> **Description of the task**
Reproduce the following data line for line, leaving every character unchanged.

═════ Records supplied

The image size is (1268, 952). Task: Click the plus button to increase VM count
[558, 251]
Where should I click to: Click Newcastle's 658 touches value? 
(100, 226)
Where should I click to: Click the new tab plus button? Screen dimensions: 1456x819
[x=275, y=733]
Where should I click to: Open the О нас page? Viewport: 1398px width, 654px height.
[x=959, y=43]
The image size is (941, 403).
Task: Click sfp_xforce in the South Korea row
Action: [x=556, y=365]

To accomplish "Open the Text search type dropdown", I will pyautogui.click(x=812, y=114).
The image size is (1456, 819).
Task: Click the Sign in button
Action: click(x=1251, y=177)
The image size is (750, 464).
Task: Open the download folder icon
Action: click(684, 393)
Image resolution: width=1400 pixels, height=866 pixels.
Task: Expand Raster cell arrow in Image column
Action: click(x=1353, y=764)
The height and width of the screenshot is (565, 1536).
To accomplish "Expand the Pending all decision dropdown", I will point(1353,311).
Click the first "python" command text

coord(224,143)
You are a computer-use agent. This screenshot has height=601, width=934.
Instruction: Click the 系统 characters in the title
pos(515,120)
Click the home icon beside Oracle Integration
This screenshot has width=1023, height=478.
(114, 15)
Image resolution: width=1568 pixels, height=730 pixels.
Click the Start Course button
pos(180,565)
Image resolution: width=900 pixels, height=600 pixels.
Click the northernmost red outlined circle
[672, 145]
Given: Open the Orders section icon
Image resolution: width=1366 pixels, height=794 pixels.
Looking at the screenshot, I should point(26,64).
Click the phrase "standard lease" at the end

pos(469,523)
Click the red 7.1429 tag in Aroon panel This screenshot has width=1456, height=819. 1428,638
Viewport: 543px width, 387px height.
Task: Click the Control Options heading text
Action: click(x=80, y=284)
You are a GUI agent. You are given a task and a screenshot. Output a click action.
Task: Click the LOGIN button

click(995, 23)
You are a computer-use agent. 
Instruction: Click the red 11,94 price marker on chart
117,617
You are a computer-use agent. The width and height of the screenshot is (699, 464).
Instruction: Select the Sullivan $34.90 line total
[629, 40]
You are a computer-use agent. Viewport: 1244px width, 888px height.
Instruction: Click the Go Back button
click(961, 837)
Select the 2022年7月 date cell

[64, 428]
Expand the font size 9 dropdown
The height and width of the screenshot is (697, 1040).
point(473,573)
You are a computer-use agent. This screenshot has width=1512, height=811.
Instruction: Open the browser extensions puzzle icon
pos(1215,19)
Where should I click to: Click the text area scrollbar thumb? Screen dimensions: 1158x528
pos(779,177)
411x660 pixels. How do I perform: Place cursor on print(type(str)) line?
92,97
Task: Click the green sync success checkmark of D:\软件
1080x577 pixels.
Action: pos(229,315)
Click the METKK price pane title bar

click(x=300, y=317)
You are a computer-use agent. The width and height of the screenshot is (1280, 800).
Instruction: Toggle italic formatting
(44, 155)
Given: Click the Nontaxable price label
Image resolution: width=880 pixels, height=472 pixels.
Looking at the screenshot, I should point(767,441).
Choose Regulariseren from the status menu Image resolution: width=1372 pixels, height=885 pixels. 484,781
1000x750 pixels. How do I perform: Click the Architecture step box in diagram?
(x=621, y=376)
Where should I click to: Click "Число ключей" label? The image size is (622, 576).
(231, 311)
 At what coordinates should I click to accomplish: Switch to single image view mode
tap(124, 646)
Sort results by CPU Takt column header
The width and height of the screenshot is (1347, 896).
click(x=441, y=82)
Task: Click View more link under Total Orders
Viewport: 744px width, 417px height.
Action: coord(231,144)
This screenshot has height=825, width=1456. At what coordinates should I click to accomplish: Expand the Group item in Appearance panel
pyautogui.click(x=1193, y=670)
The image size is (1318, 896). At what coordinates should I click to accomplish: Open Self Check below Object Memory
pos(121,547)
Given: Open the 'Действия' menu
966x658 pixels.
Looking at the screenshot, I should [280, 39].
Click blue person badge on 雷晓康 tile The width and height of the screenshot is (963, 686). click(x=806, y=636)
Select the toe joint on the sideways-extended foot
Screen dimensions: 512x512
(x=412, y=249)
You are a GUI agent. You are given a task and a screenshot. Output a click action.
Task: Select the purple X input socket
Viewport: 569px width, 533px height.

══════════

> **The reply**
The image size is (1268, 952). Task: Click the plus button to increase VM count
[558, 251]
Where should I click to: Click Newcastle's 658 touches value? 
(100, 226)
Where should I click to: Click the new tab plus button? Screen dimensions: 1456x819
[x=275, y=733]
Where should I click to: Open the О нас page? Viewport: 1398px width, 654px height.
[x=959, y=43]
The image size is (941, 403).
Task: Click sfp_xforce in the South Korea row
Action: [x=556, y=365]

To accomplish "Open the Text search type dropdown", I will pyautogui.click(x=812, y=114).
The image size is (1456, 819).
Task: Click the Sign in button
Action: click(x=1251, y=177)
The image size is (750, 464).
Task: Open the download folder icon
Action: click(684, 393)
Image resolution: width=1400 pixels, height=866 pixels.
Task: Expand Raster cell arrow in Image column
Action: click(x=1353, y=764)
The height and width of the screenshot is (565, 1536).
To accomplish "Expand the Pending all decision dropdown", I will point(1353,311).
Click the first "python" command text

coord(224,143)
You are a computer-use agent. This screenshot has height=601, width=934.
Instruction: Click the 系统 characters in the title
pos(515,120)
Click the home icon beside Oracle Integration
This screenshot has width=1023, height=478.
(114, 15)
Image resolution: width=1568 pixels, height=730 pixels.
Click the Start Course button
pos(180,565)
Image resolution: width=900 pixels, height=600 pixels.
Click the northernmost red outlined circle
[672, 145]
Given: Open the Orders section icon
Image resolution: width=1366 pixels, height=794 pixels.
Looking at the screenshot, I should point(26,64).
Click the phrase "standard lease" at the end

pos(469,523)
Click the red 7.1429 tag in Aroon panel This screenshot has width=1456, height=819. 1428,638
Viewport: 543px width, 387px height.
Task: Click the Control Options heading text
Action: click(x=80, y=284)
You are a GUI agent. You are given a task and a screenshot. Output a click action.
Task: Click the LOGIN button

click(995, 23)
You are a computer-use agent. 
Instruction: Click the red 11,94 price marker on chart
117,617
You are a computer-use agent. The width and height of the screenshot is (699, 464).
Instruction: Select the Sullivan $34.90 line total
[629, 40]
You are a computer-use agent. Viewport: 1244px width, 888px height.
Instruction: Click the Go Back button
click(961, 837)
Select the 2022年7月 date cell

[64, 428]
Expand the font size 9 dropdown
The height and width of the screenshot is (697, 1040).
point(473,573)
You are a computer-use agent. This screenshot has width=1512, height=811.
Instruction: Open the browser extensions puzzle icon
pos(1215,19)
Where should I click to: Click the text area scrollbar thumb? Screen dimensions: 1158x528
pos(779,177)
411x660 pixels. How do I perform: Place cursor on print(type(str)) line?
92,97
Task: Click the green sync success checkmark of D:\软件
1080x577 pixels.
Action: pos(229,315)
Click the METKK price pane title bar

click(x=300, y=317)
You are a computer-use agent. The width and height of the screenshot is (1280, 800).
Instruction: Toggle italic formatting
(44, 155)
Given: Click the Nontaxable price label
Image resolution: width=880 pixels, height=472 pixels.
Looking at the screenshot, I should point(767,441).
Choose Regulariseren from the status menu Image resolution: width=1372 pixels, height=885 pixels. 484,781
1000x750 pixels. How do I perform: Click the Architecture step box in diagram?
(x=621, y=376)
Where should I click to: Click "Число ключей" label? The image size is (622, 576).
(231, 311)
 At what coordinates should I click to accomplish: Switch to single image view mode
tap(124, 646)
Sort results by CPU Takt column header
The width and height of the screenshot is (1347, 896).
click(x=441, y=82)
Task: Click View more link under Total Orders
Viewport: 744px width, 417px height.
Action: coord(231,144)
This screenshot has height=825, width=1456. At what coordinates should I click to accomplish: Expand the Group item in Appearance panel
pyautogui.click(x=1193, y=670)
The image size is (1318, 896). At what coordinates should I click to accomplish: Open Self Check below Object Memory
pos(121,547)
Given: Open the 'Действия' menu
966x658 pixels.
Looking at the screenshot, I should [280, 39].
Click blue person badge on 雷晓康 tile The width and height of the screenshot is (963, 686). click(x=806, y=636)
Select the toe joint on the sideways-extended foot
Screen dimensions: 512x512
(x=412, y=249)
You are a GUI agent. You are given a task and a screenshot. Output a click action.
Task: Select the purple X input socket
Viewport: 569px width, 533px height.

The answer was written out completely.